Il ragazzo scomparso annegato nel Brenta: il mistero del cellulare

L'ipotesi è il suicidio. Il 15enne aveva scritto alla ex. Il telefono ritrovato da un passante

Il ragazzo scomparso annegato nel Brenta: il mistero del cellulare

La bicicletta scomparsa, il telefono recuperato da un passante. Di chi aveva paura Ahmed Joudier, il ragazzo di 15 anni scomparso la sera di giovedì da Padova e trovato cadavere ieri mattina nel fiume Brenta? «Devo uscire, ho delle questioni con delle persone, penso che morirò. Solo tu devi ascoltare questo messaggio, non voglio essere sdolcinato ma ti dico solo che ti amo» invia alla sua ex prima di morire. Sono le 22 del 21 aprile quando Ahmed saluta i genitori e la sorella più grande. «Vado al Patronato». Si vedevano sempre lì, in una piazzetta dietro casa, nel quartiere Torre, Ahmed con il suo gruppo di amici. Un'ora o due al massimo, poi di nuovo a casa. Giovedì dopo cena il ragazzino inforca la sua vecchia bici rossa, percorre un chilometro appena, poi l'abbandona in strada. Chi l'ha presa? Arriva fino alla passerella pedonale che divide il comune di Padova con il comune di Cadoneghe, sopra il fiume che scorre in mezzo alla città. Quello che succede da quel momento resta un mistero fitto per gli inquirenti, che dall'alba di venerdì, appena ricevuta la segnalazione di scomparsa, l'hanno cercato ovunque. Nessun testimone, il cellulare spento. Solo ieri si scoprirà che a prenderlo è un uomo che lo trova a terra e, dopo aver sostituito la sim con la sua, se ne impossessa.

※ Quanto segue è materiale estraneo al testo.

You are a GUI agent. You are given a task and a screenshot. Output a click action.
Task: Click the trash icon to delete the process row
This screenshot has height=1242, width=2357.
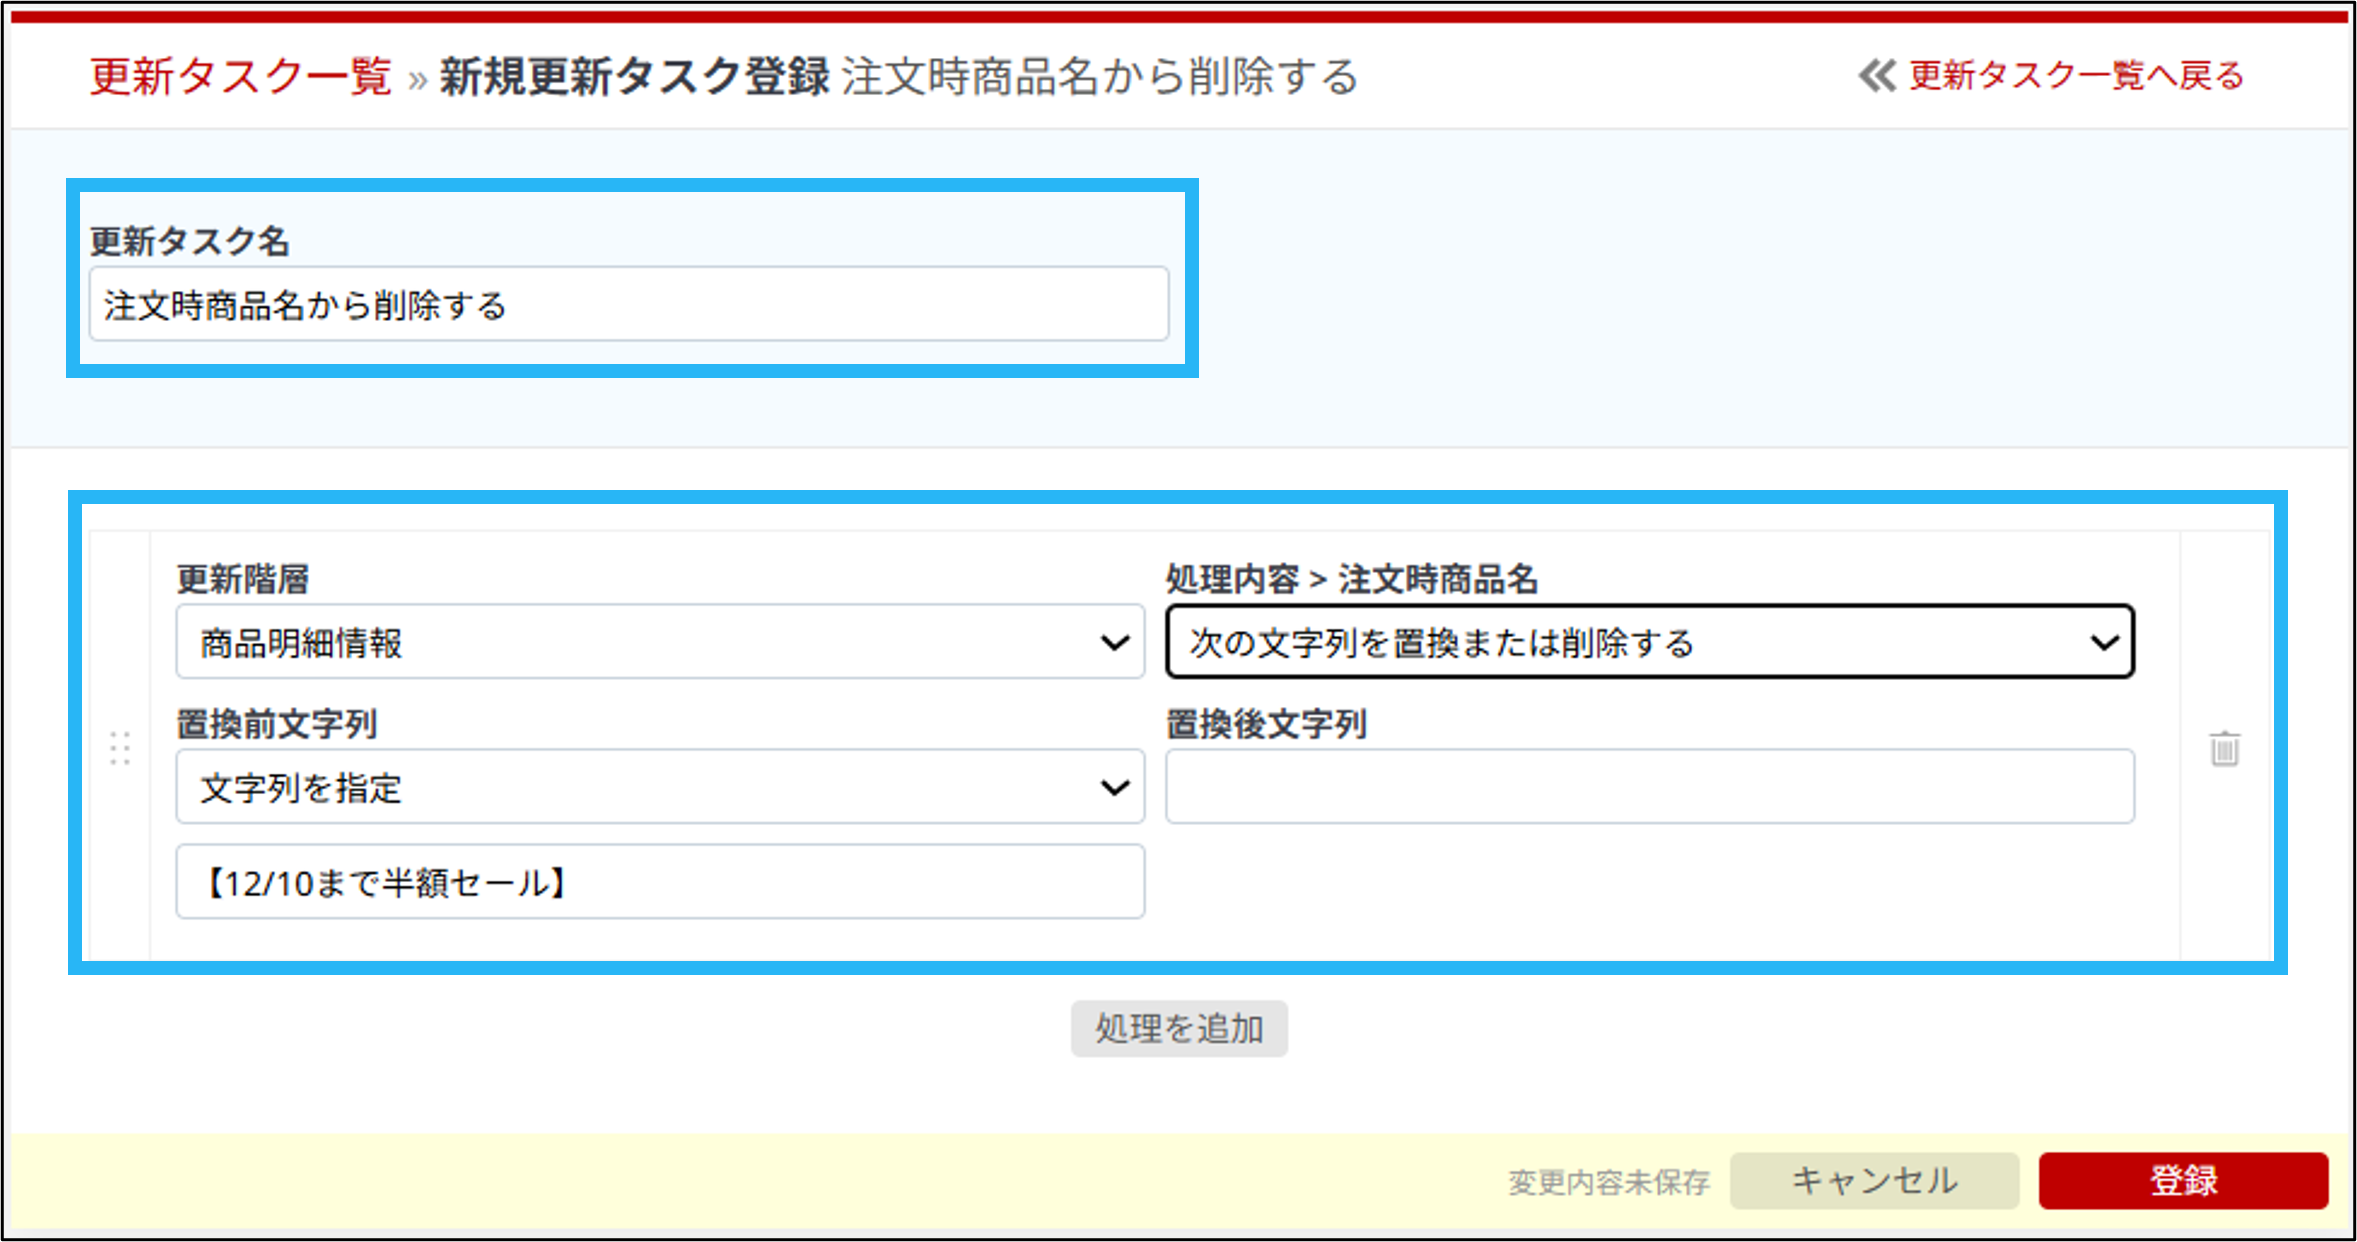(2224, 748)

«Una persona incensurata, estranea alla vicenda», spiega la polizia che recupera la scheda di Ahmed e riattiva lo smartphone facendo tutti i riscontri possibili. Le ricerche riprendono da lì. Il «vocale» inviato alla ex fidanzatina, una coetanea, è anche l'ultimo messaggio inviato dal suo telefono, agganciato alla cella telefonica vicina al luogo del tragico ritrovamento. È l'estremo, disperato, tentativo di attirare l'attenzione della ragazzina amata? Ahmed finirà in acqua pochi minuti dopo. Fuggiva da qualcuno o si è tolto la vita? Un'ipotesi estrema per gli stessi agenti di polizia, il reparto volanti e la squadra mobile di Padova, che l'hanno cercato per quattro giorni. Fino alle 10 di ieri quando i sommozzatori dei vigili del fuoco, dopo aver individuato il corpo al centro del fiume, proprio all'altezza della passerella, l'hanno portato a riva per il riconoscimento. Vestito esattamente com'era uscito, apparentemente nessun segno di violenza: il primo esame del medico legale parla di possibile morte per annegamento. Il pm di turno, che ha coordinato le indagini fin dalla mattina di venerdì, ha disposto l'autopsia che dovrà chiarire esattamente come è morto il 15enne. Ascoltati amici, parenti e la stessa destinataria del messaggio ma senza alcun riscontro con le parole di Ahmed.

«Quella del suicidio è un'ipotesi - spiega il vicequestore Valeria Pace, dirigente del Reparto Volanti della questura di Padova -. Oggi non si può parlare di un'azione violenta, tuttavia siamo cauti. Prima di parlare di suicidio aspettiamo i riscontri dell'esame autoptico. Bisogna appurare se sul corpo ci sono segni di colluttazione e se la causa della morte è l'annegamento. In ogni caso le indagini non sono affatto concluse. Dobbiamo capire i reali motivi che hanno spinto il ragazzo a fare questo gesto e che possono girare attorno alla vicenda».

Resta una tragedia enorme per i familiari e per i conoscenti di Ahmed, un adolescente come tanti, da sempre in Italia, perfettamente integrato. Ottimi voti a scuola e senza alcun problema apparente. «Ahmed non si sarebbe mai allontanato così, facendoci sprofondare nella disperazione» racconta Hiba, la sorella di 17 anni.